今川氏真、武田義信が嫡男をもうけられなかったことから三国同盟が崩壊に向かったことを検討してきた。このことは徳川信康にも該当すると余談で取り上げたが、実は北条氏直も同じ問題を抱えていたようだ。

北条氏直は1583(天正11)年に21歳で徳川家康の次女良正院殿(督姫・おふう)を娶るが、2人の娘しか得られなかった。家督自体は成婚前の天正7年に譲られていたため氏真・義信・信康のような家督回避を受けることはなかったものの、徳川家の娘を正室にした以上はかなりの重責を感じていたものと思われる。

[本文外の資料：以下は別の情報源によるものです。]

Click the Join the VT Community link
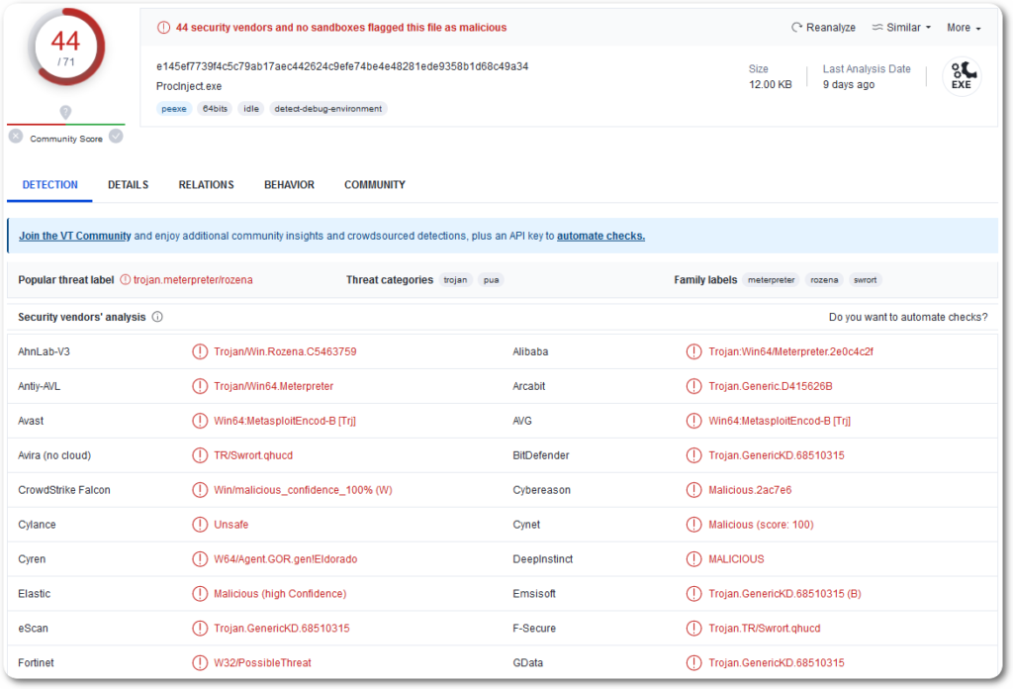Screen dimensions: 1013x689 (75, 237)
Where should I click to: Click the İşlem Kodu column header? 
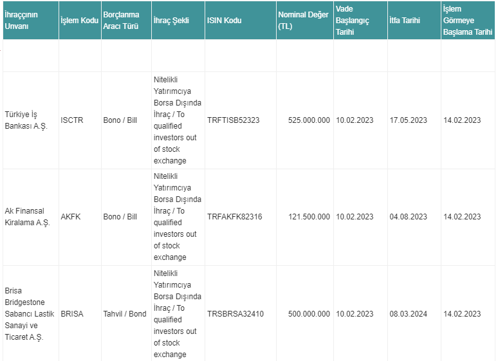click(x=80, y=21)
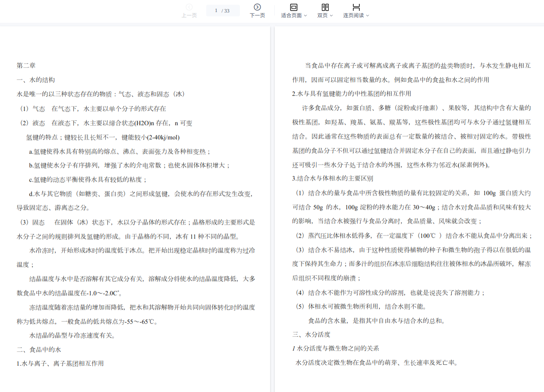Expand the 连页阅读 dropdown arrow
This screenshot has width=544, height=392.
[x=368, y=16]
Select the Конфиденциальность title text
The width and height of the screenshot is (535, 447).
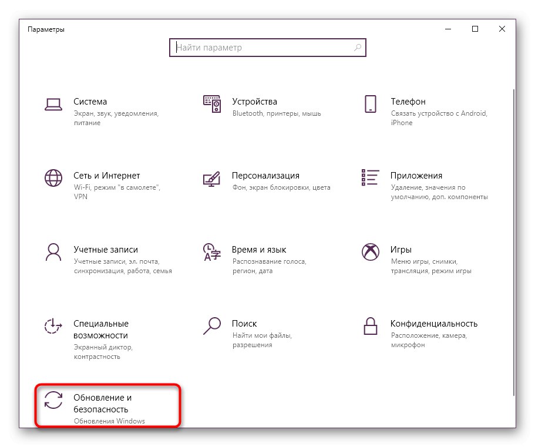tap(433, 324)
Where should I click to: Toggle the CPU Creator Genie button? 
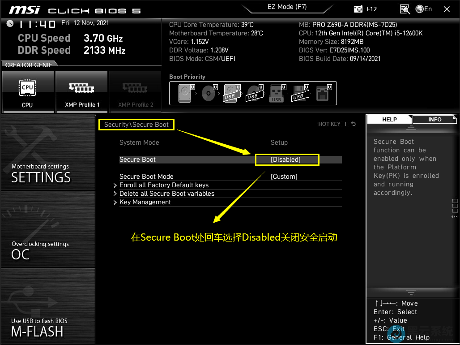[27, 92]
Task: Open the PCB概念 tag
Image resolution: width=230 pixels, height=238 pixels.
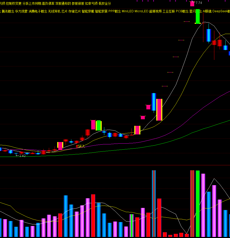Action: (182, 12)
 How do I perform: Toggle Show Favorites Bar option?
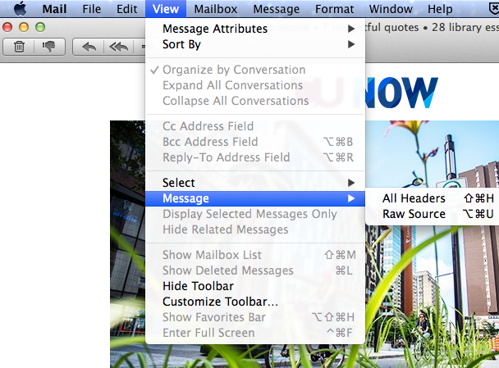click(x=213, y=317)
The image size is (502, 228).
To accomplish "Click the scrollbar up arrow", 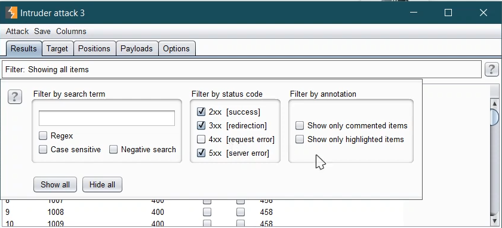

この世代では後北条の家督継承者は少なく、先代氏政の弟である氏照・氏邦に息子はおらず、三郎景虎は嫡男道満丸とともに既に戦死している。僅かに氏規が助五郎・勘十郎の男子をもうけていた。当主の氏直の弟、氏房・直重・直定に男子はない。

この状況を受けてか、氏規嫡男の助五郎は天正17年11月10日に氏直から「氏」の一字書出を受けて養子となったと『後北条氏家臣団人名辞典』は記述している。一字書出は養子縁組を意味しないので、家臣団辞典は後年に氏盛が氏直遺領を相続したことを意識して書いてしまったのかも知れない。何れにせよ、12歳の助五郎は氏盛と名乗って元服を遂げた。

この時、婚姻後6年の氏直は27歳になっており、氏政を始めとする周囲は氏盛を氏直娘と婚姻させて相続させることを検討していたのではないか。氏規は家康と親しく、良正院殿が産んだ娘と従兄弟婚させることに困難はない。

氏盛の母は玉縄の北条綱成の娘である高源院殿。綱成の正室は氏綱の娘であるから後北条の血筋としても問題ない。実は玉縄北条氏も氏勝に男子がなく、氏盛の1歳年長である繁広が兄氏勝の養子に入っていたという。

氏直ら兄弟がまだ若く可能性はあったにせよ、後北条氏は基本的に短命なため氏盛と繁広に期待は集中しただろう。天正18年に滅亡してしまうことから印象は薄いが、実はこのような背景があったことは今後心に留めておこうと思う。